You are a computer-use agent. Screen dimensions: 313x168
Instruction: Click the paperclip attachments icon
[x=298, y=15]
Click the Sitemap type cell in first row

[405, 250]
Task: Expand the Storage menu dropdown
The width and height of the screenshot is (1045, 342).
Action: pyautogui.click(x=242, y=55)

...

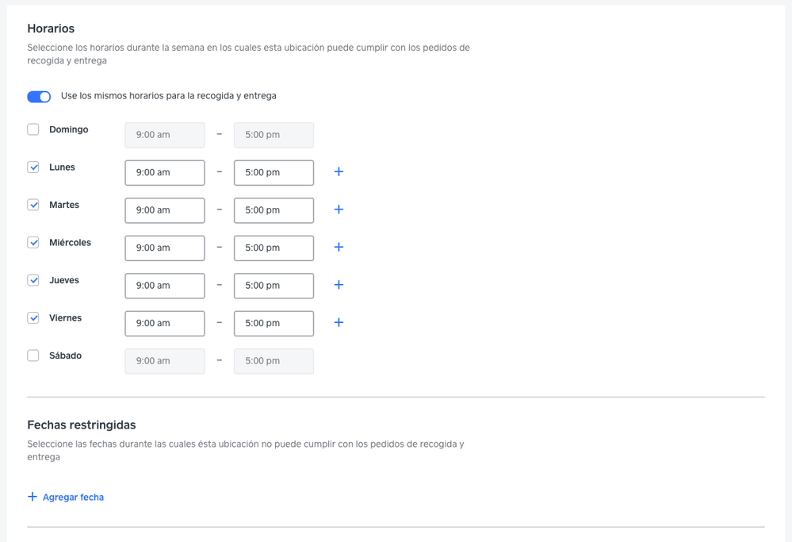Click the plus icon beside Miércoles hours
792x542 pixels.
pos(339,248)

**WHAT YOU NEED TO DO:**
Convert the material that begins at the line containing "Task: Expand the Storage menu dropdown" and ends after the line containing "Action: pyautogui.click(x=242, y=55)" into a two-column CSV with the headers "instruction" and "response". Give one row per item, enclose each field in quotation marks, and replace every line break with a space.

**SOLUTION FOR THIS EXERCISE:**
instruction,response
"Task: Expand the Storage menu dropdown The width and height of the screenshot is (1045, 342).","Action: pyautogui.click(x=242, y=55)"